Work task
Scan the listing below for the word "computer" and copy every line where it occurs.

Data records
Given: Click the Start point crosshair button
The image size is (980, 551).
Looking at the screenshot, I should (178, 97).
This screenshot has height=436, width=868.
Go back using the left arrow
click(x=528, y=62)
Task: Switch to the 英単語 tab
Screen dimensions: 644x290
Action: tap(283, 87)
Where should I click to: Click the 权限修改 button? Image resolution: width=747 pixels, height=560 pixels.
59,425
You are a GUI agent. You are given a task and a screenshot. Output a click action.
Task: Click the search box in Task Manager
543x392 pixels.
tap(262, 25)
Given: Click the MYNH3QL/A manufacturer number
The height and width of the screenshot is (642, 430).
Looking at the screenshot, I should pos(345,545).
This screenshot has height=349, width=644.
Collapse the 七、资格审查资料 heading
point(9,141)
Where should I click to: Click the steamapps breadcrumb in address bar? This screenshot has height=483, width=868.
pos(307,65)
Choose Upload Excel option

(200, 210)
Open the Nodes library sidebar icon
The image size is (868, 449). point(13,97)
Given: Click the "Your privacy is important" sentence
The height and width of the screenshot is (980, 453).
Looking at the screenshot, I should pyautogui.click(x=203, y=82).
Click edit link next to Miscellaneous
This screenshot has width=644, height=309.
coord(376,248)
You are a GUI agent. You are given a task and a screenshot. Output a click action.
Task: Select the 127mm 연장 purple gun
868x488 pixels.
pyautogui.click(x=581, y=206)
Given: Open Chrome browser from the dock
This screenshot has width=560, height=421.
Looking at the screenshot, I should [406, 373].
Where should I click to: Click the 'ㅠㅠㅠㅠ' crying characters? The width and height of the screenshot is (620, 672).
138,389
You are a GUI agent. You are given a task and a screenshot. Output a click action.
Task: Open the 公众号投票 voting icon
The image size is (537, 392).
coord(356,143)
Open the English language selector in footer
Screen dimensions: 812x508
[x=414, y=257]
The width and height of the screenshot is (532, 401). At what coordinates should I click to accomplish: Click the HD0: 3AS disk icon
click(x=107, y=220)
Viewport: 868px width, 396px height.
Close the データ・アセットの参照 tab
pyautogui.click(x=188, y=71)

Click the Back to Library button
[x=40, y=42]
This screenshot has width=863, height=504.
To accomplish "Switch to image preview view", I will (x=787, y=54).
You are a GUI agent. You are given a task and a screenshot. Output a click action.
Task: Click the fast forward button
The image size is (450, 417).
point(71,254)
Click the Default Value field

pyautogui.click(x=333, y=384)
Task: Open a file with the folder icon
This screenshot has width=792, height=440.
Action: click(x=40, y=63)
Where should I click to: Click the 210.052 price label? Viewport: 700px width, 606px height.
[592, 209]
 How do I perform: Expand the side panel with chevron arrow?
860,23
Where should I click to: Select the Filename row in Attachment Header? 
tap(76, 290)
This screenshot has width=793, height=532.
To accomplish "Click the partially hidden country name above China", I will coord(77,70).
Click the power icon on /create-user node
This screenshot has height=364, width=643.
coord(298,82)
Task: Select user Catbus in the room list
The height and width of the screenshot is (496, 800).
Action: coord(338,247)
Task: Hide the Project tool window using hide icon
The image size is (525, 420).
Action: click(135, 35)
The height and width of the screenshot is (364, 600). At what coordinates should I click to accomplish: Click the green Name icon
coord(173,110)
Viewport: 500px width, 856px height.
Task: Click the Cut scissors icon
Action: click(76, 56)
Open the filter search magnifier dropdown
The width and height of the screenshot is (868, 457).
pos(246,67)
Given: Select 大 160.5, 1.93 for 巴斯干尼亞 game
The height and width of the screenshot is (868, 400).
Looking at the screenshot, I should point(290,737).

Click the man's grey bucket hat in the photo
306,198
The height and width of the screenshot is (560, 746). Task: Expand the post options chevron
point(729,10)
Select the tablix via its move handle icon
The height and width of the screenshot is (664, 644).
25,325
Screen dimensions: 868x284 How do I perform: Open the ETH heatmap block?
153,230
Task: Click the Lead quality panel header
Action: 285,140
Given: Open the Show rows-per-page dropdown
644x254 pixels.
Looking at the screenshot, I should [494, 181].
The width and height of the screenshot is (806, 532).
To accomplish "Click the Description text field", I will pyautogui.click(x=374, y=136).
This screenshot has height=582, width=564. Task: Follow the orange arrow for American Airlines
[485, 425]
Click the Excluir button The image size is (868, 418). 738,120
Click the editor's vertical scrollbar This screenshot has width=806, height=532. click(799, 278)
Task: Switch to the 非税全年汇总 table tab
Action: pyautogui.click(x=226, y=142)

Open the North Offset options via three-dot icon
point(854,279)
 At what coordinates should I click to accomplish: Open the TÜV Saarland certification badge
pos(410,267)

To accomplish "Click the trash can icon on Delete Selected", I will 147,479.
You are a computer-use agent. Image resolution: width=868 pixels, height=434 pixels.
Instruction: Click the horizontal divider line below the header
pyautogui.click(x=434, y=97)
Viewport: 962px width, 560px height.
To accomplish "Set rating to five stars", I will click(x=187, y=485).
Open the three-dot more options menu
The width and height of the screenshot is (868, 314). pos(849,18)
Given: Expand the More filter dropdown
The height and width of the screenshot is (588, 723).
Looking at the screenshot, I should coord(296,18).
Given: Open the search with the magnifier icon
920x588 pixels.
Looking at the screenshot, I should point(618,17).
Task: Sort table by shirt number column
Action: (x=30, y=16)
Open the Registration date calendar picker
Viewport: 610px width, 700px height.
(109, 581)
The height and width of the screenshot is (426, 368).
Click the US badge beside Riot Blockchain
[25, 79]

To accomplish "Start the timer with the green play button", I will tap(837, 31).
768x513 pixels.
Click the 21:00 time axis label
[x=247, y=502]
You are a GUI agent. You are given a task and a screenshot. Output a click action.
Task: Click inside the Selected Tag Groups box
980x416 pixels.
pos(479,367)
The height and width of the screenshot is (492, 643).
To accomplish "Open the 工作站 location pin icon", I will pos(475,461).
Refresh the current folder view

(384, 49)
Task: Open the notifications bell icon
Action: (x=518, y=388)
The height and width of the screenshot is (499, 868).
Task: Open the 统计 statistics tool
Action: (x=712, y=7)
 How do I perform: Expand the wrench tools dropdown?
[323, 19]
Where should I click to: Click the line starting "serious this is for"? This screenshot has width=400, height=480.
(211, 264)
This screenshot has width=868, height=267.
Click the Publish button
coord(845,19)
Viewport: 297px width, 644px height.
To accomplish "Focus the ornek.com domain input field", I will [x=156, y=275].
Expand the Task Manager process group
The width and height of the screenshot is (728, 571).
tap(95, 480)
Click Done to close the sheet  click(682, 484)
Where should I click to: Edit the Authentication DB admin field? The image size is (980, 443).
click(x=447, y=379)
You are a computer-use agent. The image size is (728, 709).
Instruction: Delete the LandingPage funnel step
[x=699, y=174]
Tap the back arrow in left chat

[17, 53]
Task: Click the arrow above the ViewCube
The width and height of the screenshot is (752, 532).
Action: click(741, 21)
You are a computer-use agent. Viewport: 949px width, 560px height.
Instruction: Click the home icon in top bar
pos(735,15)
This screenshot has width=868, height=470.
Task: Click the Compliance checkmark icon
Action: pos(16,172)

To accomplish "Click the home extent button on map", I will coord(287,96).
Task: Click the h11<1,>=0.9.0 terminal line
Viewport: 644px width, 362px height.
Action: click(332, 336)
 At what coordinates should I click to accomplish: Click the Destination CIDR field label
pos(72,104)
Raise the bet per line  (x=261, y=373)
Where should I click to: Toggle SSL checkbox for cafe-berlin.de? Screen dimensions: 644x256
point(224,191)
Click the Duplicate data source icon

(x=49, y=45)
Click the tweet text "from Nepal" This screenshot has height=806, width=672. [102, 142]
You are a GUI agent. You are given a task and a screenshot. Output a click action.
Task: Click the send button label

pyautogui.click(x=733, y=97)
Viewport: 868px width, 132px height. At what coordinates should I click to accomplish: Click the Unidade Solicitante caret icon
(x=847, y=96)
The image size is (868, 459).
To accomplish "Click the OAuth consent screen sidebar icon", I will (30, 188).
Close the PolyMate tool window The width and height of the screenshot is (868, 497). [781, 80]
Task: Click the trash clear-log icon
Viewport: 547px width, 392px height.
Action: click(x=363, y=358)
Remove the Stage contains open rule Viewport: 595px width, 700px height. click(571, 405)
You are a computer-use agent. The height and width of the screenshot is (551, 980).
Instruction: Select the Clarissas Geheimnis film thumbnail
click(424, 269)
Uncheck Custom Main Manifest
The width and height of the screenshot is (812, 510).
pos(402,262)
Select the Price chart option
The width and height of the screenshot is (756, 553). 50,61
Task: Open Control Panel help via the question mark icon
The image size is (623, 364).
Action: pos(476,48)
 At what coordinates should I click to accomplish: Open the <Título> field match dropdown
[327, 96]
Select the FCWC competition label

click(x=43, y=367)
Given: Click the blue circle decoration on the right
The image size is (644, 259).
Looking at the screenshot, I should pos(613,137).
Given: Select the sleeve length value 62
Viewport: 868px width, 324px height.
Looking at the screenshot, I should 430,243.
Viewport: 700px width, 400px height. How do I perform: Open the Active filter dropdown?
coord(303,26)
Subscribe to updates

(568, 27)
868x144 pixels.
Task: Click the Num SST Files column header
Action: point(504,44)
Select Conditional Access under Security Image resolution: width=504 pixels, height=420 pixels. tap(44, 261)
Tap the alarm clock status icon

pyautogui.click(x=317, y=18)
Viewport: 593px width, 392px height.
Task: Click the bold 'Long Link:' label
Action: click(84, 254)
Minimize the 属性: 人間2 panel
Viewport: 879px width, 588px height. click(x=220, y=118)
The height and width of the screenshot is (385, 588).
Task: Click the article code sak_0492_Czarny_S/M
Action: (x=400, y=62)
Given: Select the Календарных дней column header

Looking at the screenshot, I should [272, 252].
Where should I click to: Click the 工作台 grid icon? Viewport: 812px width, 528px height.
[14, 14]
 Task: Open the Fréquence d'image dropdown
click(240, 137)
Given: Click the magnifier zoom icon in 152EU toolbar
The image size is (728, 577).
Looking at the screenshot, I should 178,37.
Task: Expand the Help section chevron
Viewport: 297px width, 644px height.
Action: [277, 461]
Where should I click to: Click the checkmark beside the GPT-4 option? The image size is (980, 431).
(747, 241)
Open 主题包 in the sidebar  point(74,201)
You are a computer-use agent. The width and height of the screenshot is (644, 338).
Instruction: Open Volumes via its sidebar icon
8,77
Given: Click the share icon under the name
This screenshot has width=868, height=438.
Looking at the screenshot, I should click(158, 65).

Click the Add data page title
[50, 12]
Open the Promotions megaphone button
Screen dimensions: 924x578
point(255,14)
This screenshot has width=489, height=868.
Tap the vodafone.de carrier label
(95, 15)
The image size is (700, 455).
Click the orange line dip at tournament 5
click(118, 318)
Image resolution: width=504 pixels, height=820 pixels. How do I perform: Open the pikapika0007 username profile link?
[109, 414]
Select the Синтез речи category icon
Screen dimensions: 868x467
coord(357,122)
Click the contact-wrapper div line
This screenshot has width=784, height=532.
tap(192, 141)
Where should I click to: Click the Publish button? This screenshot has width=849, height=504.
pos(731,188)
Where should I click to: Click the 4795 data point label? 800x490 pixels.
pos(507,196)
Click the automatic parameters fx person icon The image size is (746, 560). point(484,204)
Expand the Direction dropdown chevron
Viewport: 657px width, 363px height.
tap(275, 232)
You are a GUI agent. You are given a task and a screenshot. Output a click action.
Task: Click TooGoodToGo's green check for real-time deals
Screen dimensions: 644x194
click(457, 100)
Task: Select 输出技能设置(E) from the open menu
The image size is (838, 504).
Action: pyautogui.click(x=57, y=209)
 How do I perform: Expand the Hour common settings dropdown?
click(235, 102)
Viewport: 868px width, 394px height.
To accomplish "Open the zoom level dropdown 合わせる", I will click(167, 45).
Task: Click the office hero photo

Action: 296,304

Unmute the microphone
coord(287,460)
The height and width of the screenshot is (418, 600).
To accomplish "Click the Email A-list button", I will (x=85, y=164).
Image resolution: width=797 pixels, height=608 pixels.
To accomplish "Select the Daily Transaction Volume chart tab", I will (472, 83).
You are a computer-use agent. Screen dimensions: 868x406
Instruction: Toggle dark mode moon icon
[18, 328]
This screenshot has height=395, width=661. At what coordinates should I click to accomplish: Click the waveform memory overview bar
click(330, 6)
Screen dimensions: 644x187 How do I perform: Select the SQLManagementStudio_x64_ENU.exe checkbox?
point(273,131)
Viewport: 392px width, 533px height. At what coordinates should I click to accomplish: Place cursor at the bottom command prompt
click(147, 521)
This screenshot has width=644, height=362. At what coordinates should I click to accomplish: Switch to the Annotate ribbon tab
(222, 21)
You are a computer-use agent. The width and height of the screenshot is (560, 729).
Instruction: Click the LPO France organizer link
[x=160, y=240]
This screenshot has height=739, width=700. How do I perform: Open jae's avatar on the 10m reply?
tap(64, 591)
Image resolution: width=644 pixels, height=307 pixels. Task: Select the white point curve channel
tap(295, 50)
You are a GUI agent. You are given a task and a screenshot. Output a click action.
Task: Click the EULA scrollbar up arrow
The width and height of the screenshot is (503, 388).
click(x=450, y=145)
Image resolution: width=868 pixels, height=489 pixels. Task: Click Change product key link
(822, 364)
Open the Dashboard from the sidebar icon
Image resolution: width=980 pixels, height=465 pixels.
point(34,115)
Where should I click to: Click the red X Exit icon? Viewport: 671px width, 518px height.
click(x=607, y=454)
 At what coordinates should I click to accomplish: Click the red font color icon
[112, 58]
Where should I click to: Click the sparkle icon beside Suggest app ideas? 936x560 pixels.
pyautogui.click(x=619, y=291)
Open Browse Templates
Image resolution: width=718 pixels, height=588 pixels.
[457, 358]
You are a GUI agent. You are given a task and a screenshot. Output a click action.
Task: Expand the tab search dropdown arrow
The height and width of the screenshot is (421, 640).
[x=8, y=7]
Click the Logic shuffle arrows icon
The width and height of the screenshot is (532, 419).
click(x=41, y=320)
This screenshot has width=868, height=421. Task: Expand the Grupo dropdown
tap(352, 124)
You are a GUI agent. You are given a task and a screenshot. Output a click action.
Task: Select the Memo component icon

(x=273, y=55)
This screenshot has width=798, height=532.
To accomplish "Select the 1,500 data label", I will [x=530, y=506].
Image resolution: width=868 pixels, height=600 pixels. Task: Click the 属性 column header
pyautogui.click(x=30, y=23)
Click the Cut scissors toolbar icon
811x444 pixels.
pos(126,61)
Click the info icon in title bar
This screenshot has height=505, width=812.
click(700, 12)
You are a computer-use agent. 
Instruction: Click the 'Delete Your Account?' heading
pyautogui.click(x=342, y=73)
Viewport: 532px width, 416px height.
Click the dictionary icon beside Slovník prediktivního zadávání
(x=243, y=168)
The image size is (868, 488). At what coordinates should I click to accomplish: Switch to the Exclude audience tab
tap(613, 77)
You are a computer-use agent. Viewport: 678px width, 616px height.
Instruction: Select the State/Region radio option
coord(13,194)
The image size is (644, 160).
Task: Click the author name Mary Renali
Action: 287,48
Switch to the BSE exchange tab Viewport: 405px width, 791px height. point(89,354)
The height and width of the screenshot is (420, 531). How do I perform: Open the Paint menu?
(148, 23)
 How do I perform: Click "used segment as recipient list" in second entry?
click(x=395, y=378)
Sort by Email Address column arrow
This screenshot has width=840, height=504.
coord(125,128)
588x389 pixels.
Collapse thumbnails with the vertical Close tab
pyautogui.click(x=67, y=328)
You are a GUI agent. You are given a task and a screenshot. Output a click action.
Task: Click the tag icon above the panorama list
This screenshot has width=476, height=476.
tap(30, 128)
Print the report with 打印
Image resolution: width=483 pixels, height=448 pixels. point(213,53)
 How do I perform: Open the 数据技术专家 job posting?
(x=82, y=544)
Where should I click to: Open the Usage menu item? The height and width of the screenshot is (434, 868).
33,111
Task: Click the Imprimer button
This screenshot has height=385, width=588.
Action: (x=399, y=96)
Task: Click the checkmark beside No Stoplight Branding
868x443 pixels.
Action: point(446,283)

Result of the task
You are a computer-use agent. Image resolution: width=868 pixels, height=434 pixels.
You are a computer-use agent. The image size is (728, 709).
You are a computer-use agent. Viewport: 949px width, 560px height.
You are a computer-use agent. The height and width of the screenshot is (551, 980).
You are a computer-use agent. The width and height of the screenshot is (644, 338).
You are a computer-use agent. Screen dimensions: 868x406
You are a computer-use agent. The width and height of the screenshot is (560, 729).
You are a computer-use agent. 
You are a computer-use agent. Viewport: 678px width, 616px height.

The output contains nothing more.